- Opening Delimiter -

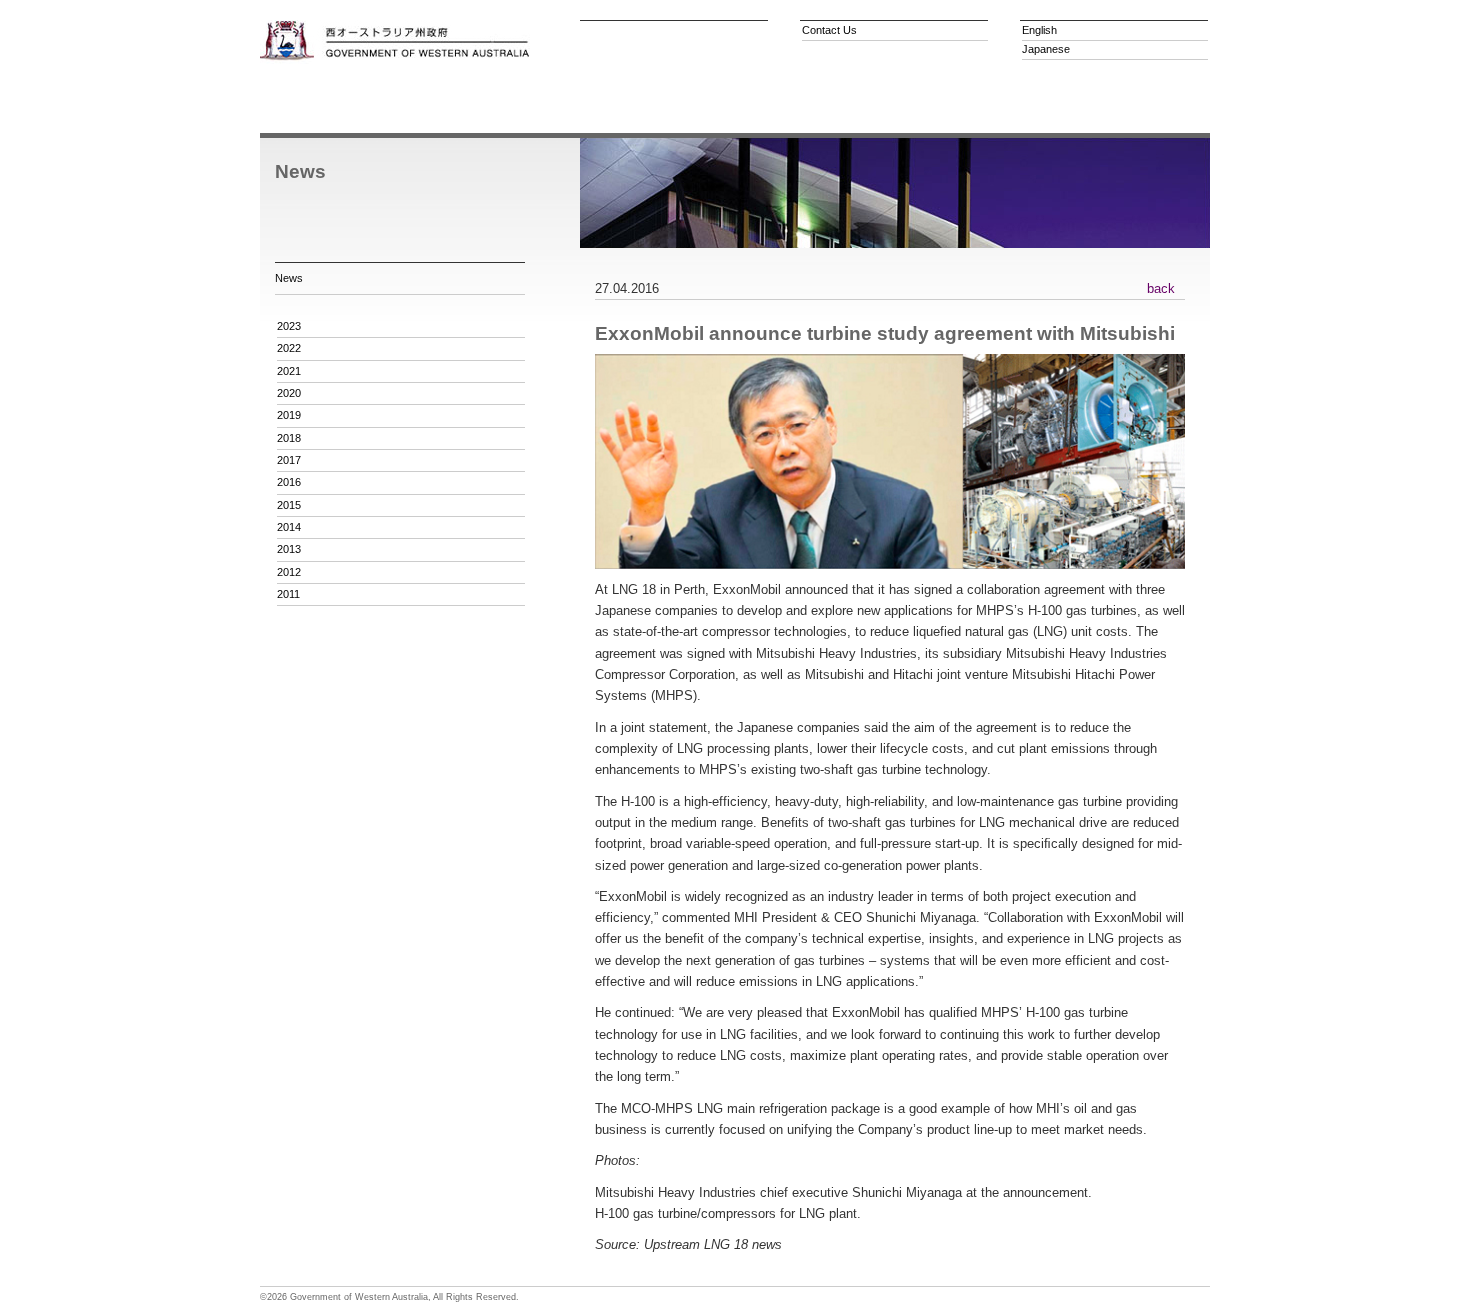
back (1161, 288)
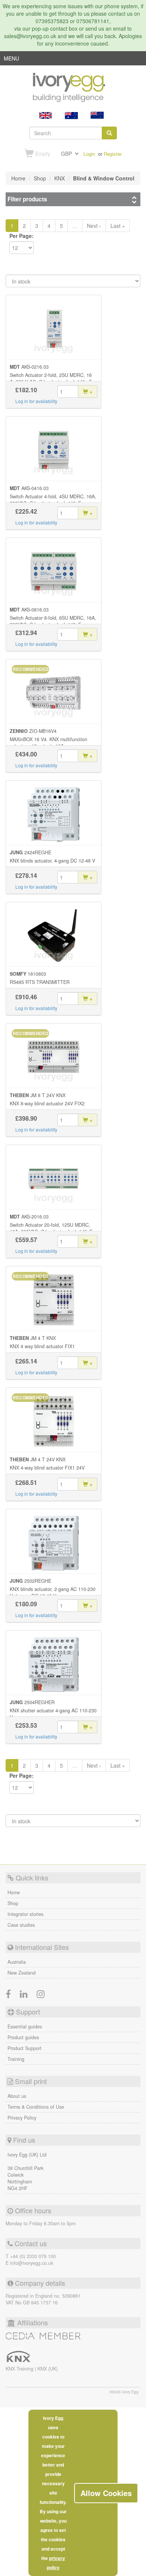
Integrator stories (25, 1914)
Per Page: (21, 235)
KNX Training (20, 2368)
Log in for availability (36, 401)
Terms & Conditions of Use (35, 2106)
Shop (12, 1903)
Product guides (23, 2037)
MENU (11, 59)
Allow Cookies (106, 2492)
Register (113, 153)
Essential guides (24, 2026)
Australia (16, 1962)
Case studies (21, 1925)
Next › (94, 225)
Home (13, 1892)
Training (15, 2059)
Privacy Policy (21, 2117)
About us (16, 2096)
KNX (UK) (47, 2368)
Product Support (24, 2048)
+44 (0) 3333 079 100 (33, 2256)
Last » (117, 225)
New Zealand (21, 1972)
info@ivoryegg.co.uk (31, 2263)
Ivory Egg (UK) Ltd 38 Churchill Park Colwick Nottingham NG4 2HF (26, 2171)
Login (89, 153)
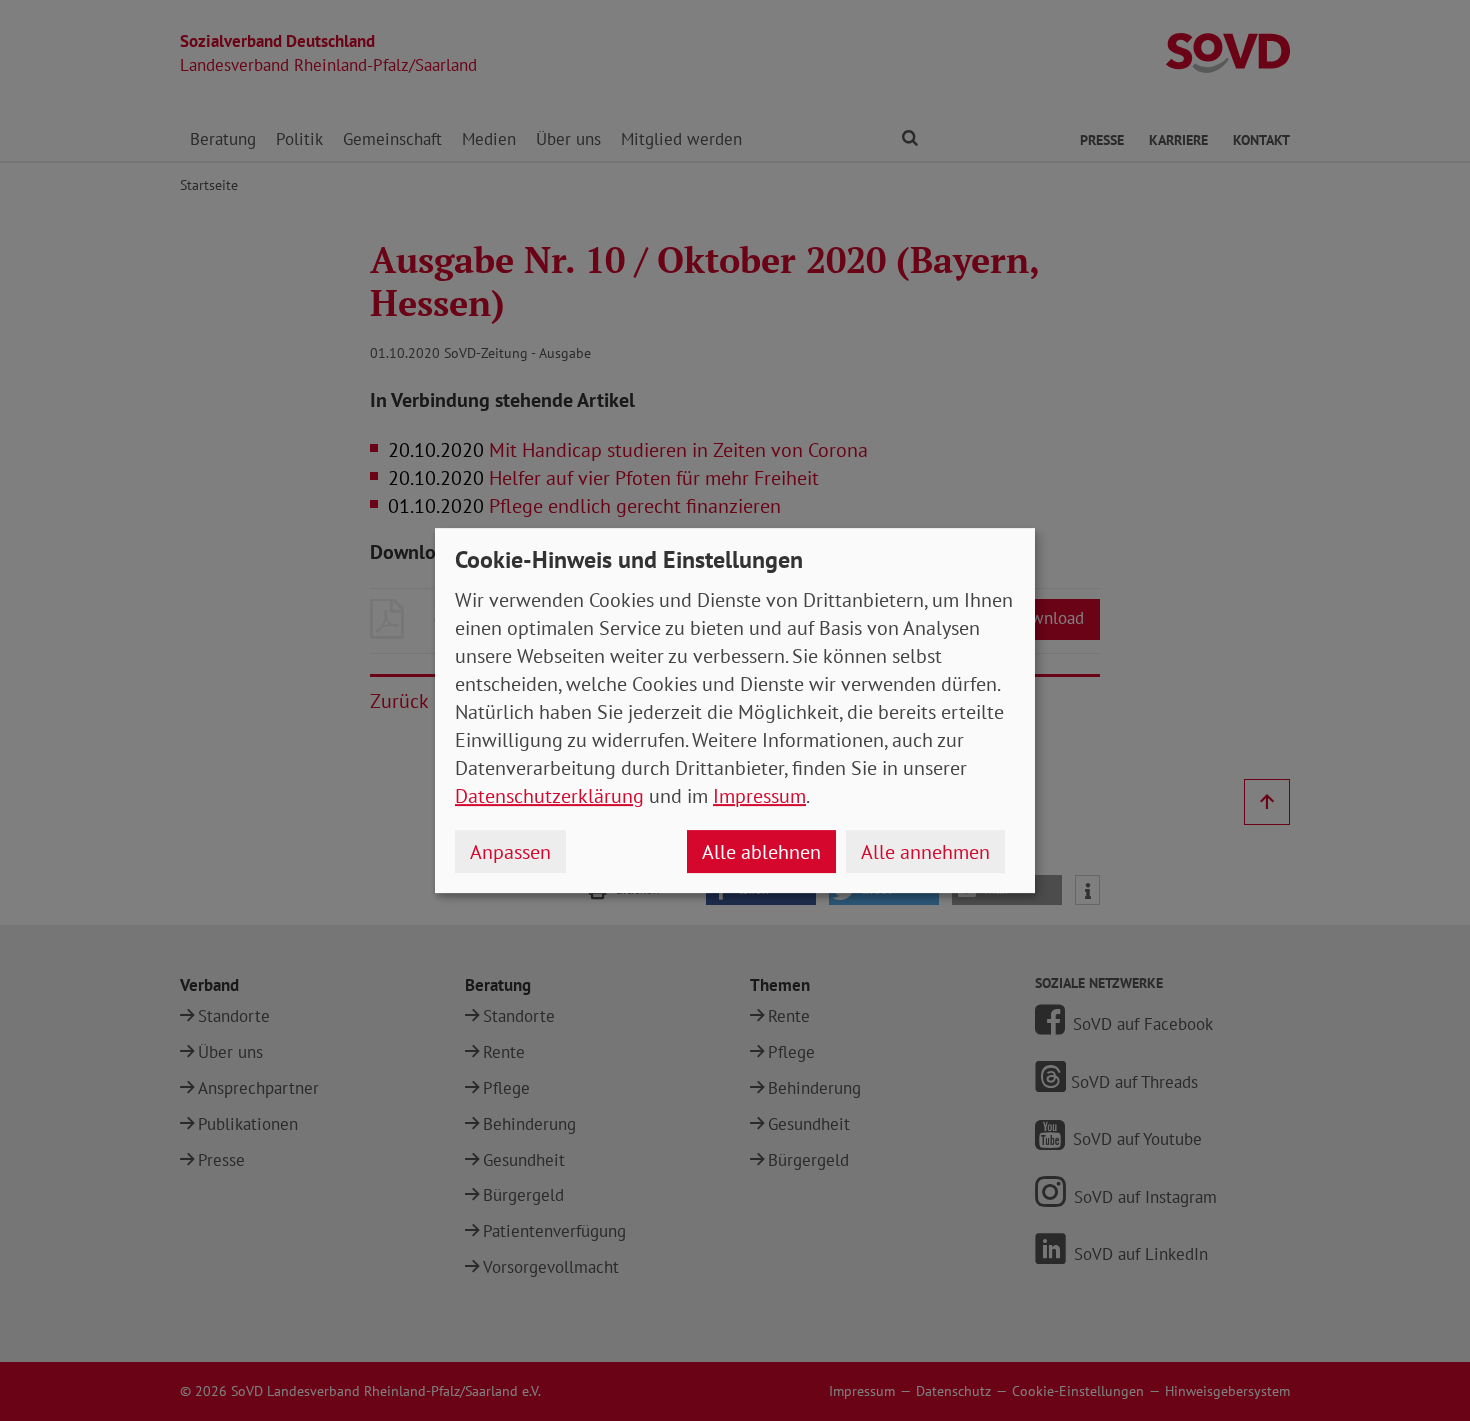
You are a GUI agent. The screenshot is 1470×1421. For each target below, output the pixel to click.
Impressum (759, 796)
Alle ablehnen (761, 852)
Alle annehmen (925, 852)
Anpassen (510, 852)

- Closing Delimiter -

Action item: With pictures left out, print the lines of the material above from the line containing "Privacy Policy (21, 2117)" through its last line, exactly and nothing more.

Answer for the task:
Privacy Policy (21, 2117)
About us (16, 2096)
KNX (UK) (47, 2368)
Product Support (24, 2048)
+44 (0) 3333 079 100 (33, 2256)
Last » (117, 225)
New Zealand (21, 1972)
info@ivoryegg.co.uk (31, 2263)
Ivory Egg (UK) Ltd 38 Churchill Park Colwick Nottingham NG4 2HF (26, 2171)
Login (89, 153)
You are a GUI agent. The screenshot is 1470×1421. For each target below, output the pixel to click.
Impressum (759, 796)
Alle ablehnen (761, 852)
Alle annehmen (925, 852)
Anpassen (510, 852)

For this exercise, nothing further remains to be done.